Still keeping his eyes shaded, he blinked rapidly and tried to bring the room into focus around him. The walls gleamed dully in an inoffensive shade of taupe, and a large dark square hung nearby, which he assumed was a window. There was someone standing near it, appearing only as a shadowy figure. That figure approached, and he could start to discern more tangible features: lean body, golden hair. His Valkyrie.

“Hey,” he said, surprised when his own voice had difficulty coming out. There was a strange taste in his mouth. “What’s new?”

“You’re an idiot.” His angry Valkyrie.

“That’s not really new.” She stood in focus now. Her face looked strained, and most of her hair had fallen out of its ponytail. “What happened?” Then, before she could reply: “A bad trip?”

She nodded. “What were you thinking? You could’ve killed yourself!”

“Hey, it was good stuff. Really good.” It had been. In addition to making him feel like he was made of that spun-sugar stuff that kids ate at the Anchorage summer market, it had also distorted his vision so that everything around him was edged in color. Glittering people, ringed in brightly hued auras, left trails of colored light when they moved.

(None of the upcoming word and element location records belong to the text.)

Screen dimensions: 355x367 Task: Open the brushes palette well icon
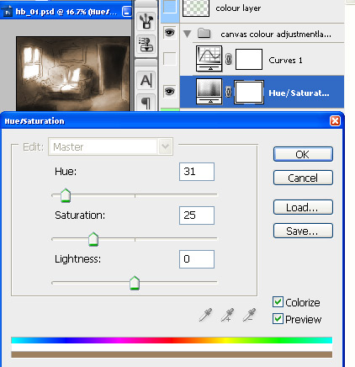[x=146, y=21]
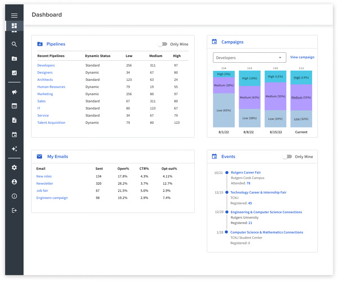Enable Only Mine on the Pipelines panel
338x281 pixels.
(x=163, y=44)
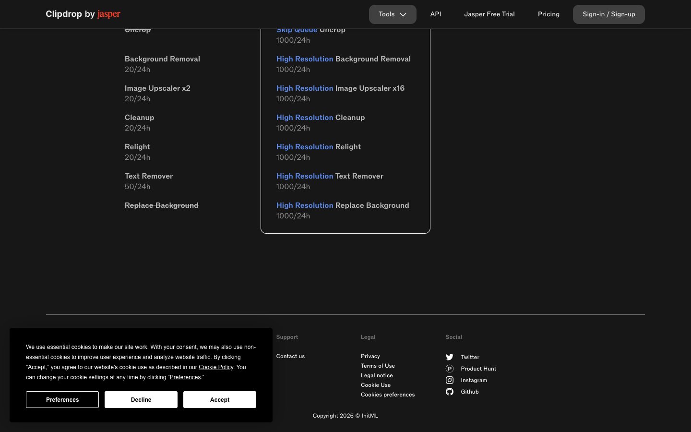Click the Instagram camera icon
Viewport: 691px width, 432px height.
click(x=450, y=380)
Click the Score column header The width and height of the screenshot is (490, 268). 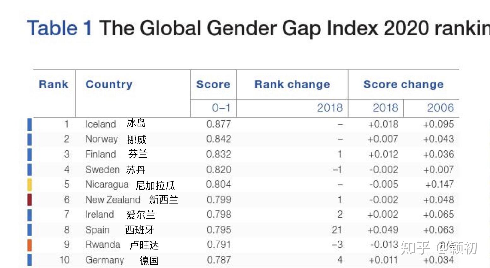(x=213, y=84)
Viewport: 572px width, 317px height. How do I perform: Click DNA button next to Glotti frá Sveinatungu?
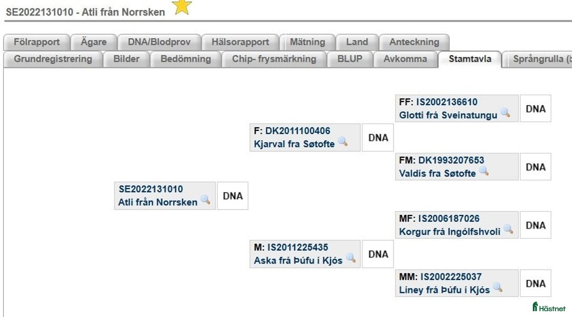[x=535, y=108]
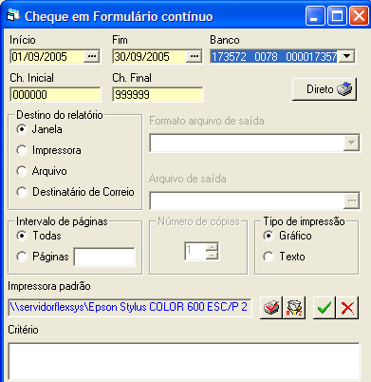Open the Início date picker ellipsis
The width and height of the screenshot is (371, 382).
click(x=92, y=56)
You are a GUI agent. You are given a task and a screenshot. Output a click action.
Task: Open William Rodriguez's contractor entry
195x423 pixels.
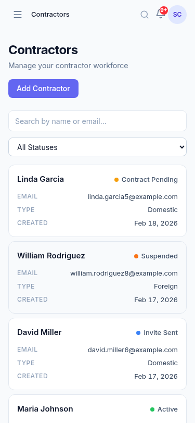pyautogui.click(x=98, y=278)
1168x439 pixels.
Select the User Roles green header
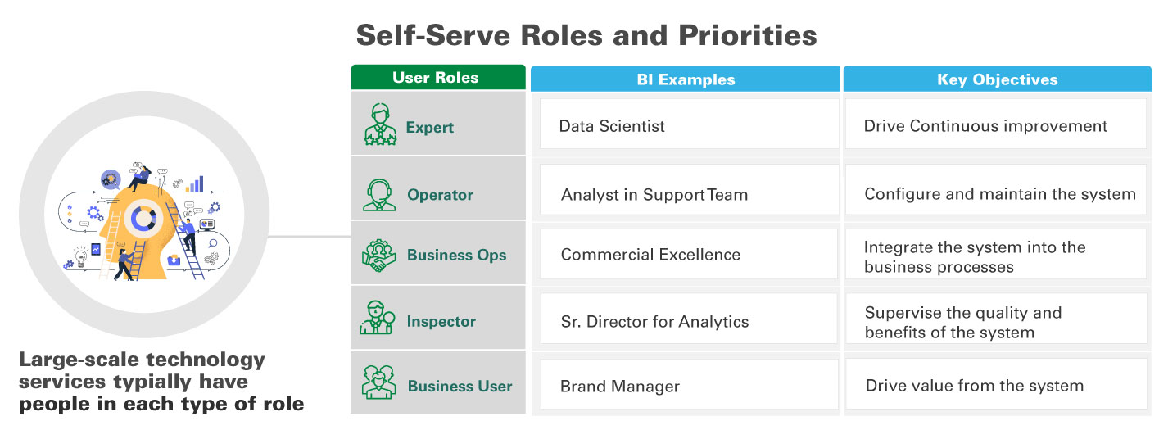coord(437,78)
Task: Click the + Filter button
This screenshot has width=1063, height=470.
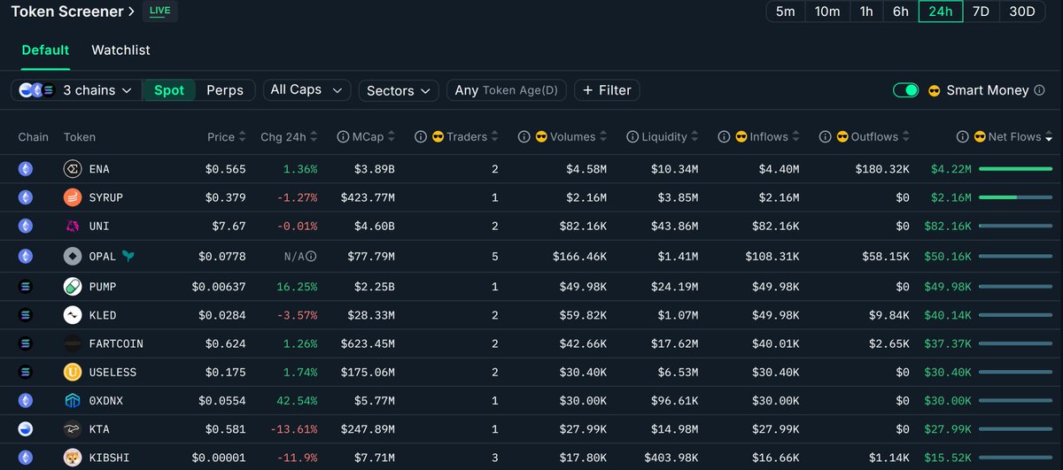Action: coord(607,90)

She didn’t answer, still keeping her face void of expression, and he somehow felt their relationship had just regressed about two years. At the same time, he had the startling sense that she’d actually been worried about him.

“I had no idea my job would involve protecting you from yourself,” she added. “How can someone so smart be so stupid?”

Excellent question, said Magnus.

How could he be so stupid? Well, it was easy because it was hard for him to say no. When it came to the pleasures of life, he had a tendency to think that if one was good, ten were better.

“I don’t care how futile the mission seems right now,” she continued angrily. “You want to fix things? You want to stay in the country? Then go solve this case! Don’t go drown yourself in drugs and self-pity!”

Her words brought back the dismal state of the mission, Cornelia’s threats, and Callista’s disappearance. That was more than enough to make someone seek blissful oblivion, that and—

“Have you ever not wanted to think?”

Her hard expression turned puzzled. “What?”

He shifted from her and stared up at the ceiling. “I think a lot, Mae. I see a lot. And my brain’s always analyzing every detail, over and over and over. This case. Me staying in the RUNA. That church. You.” He sighed. “I can’t shut my brain off. It’s like a hamster wheel. It’s why I take stuff to sleep.”